Kalau pertobatan itu tidak segera dilakukan, setiap akhir tahun ajaran kita akan lelah disibukkan dengan asyik berwacana tentang perlu tidaknya dan benar tidaknya UN.
Secara positif wacana itu penting sebagai bangunan rasa memiliki, secara negatif menjadi kontraproduktif kalau dibalut dengan kepentingan-kepentingan politik sebagai bagian dari rencana-rencana jangka pendek dan kepentingan kelompok.
Apa yang perlu dipertobatkan?
Pertama, UN perlu. Sebab, setiap kegiatan pendidikan tidak ada gunanya tanpa evaluasi. Pendapat, bahkan keyakinan, benar yang paling tahu dan paling berhak menilai adalah guru, dalam hal ini sekolah. Sebaliknya, dalam sebuah masyarakat dengan tingkat mentalitas menerabas, kasarnya bermental maling seperti sekarang, harus ada lembaga ketiga yang menilai. Negara, dalam hal ini departemen teknis, Kementerian Pendidikan Nasional, wajib dan berhak melakukan penilaian.

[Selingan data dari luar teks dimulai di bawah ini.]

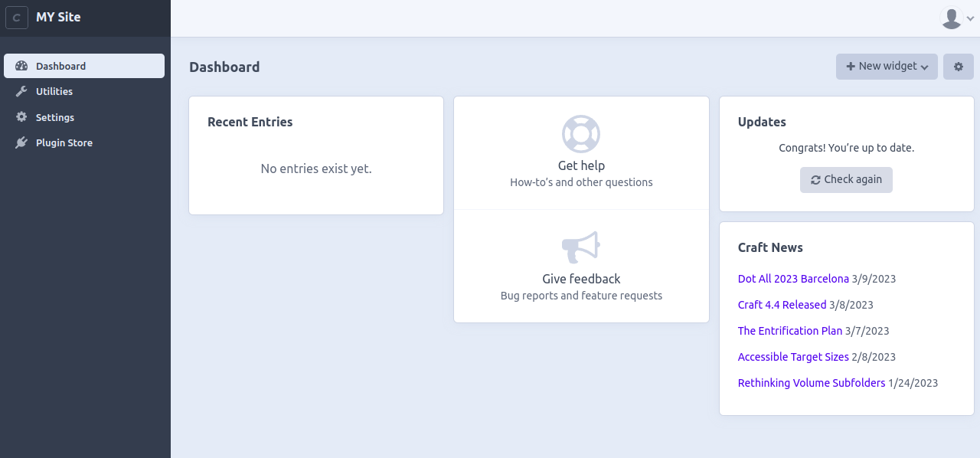Open the Utilities menu item
Viewport: 980px width, 458px height.
54,91
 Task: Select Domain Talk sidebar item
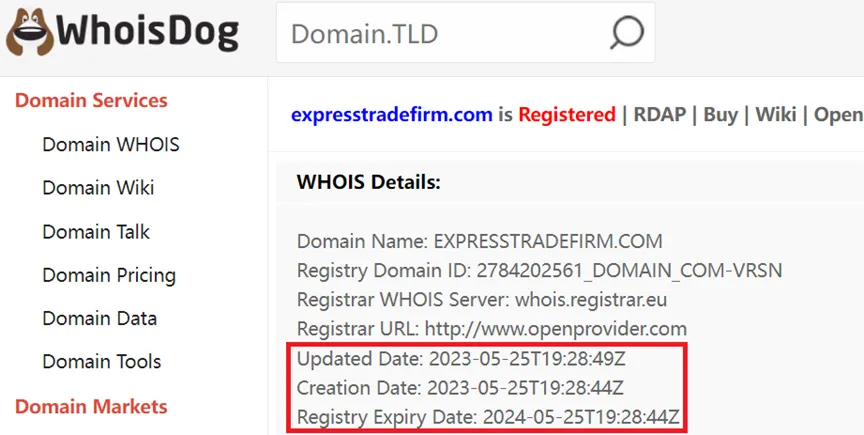pos(96,232)
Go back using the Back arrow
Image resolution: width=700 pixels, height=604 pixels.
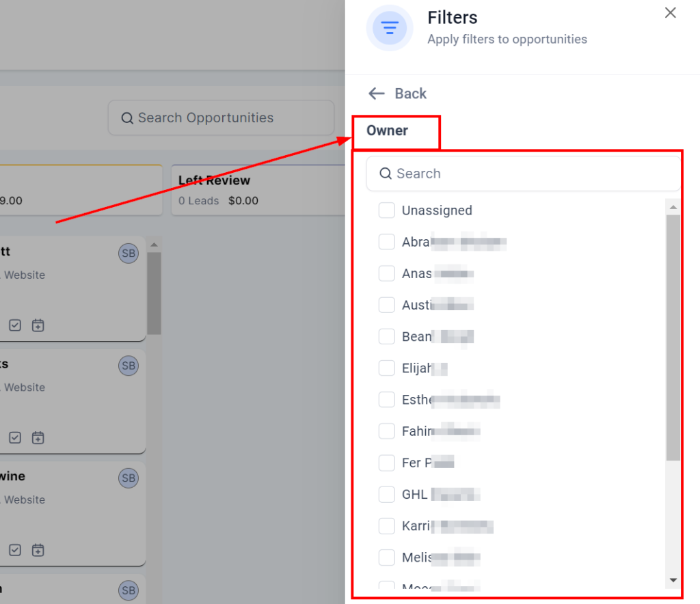[377, 94]
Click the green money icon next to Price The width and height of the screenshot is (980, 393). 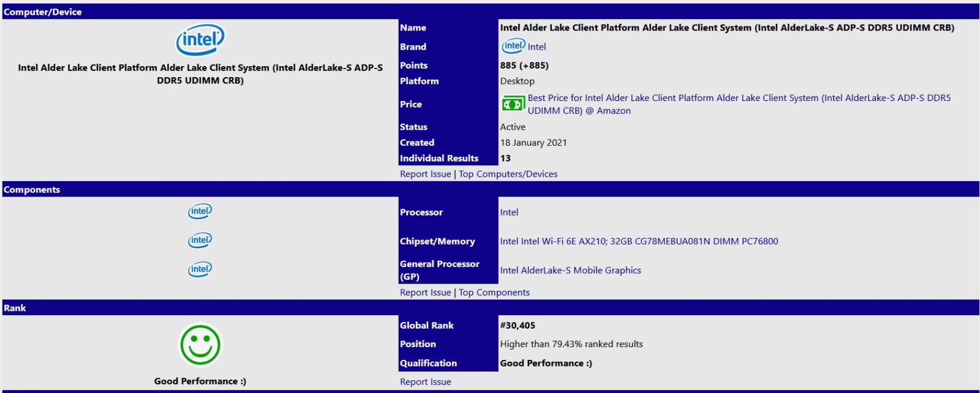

Kedua, materi UN. Benar tingkat kemajemukan segala hal dan demografi Indonesia tidak memungkinkan satu standar nasional. Namun, perlu satu persyaratan standar minimal yang sifatnya nasional, satu standar mutu minimal kurikulum yang diberlakukan untuk semua anak negeri ini, sesuai dengan jenjangnya dan di mana pun. Pemilikan standar minimal keterampilan dan pengetahuan ini adalah hak asasi, faktor demokratisasi yang telanjur disempitkian dalam demokrasi politik. Tanpa itu upaya peningkatan mutu hanya omong kosong. Kurikulum sebagai pedoman kerja haruslah ideal, tetapi perlu ditetapkan satu pedoman kerja dengan silabus yang minimal berlaku harus dilalui oleh setiap anak didik di seluruh pelosok Tanah Air.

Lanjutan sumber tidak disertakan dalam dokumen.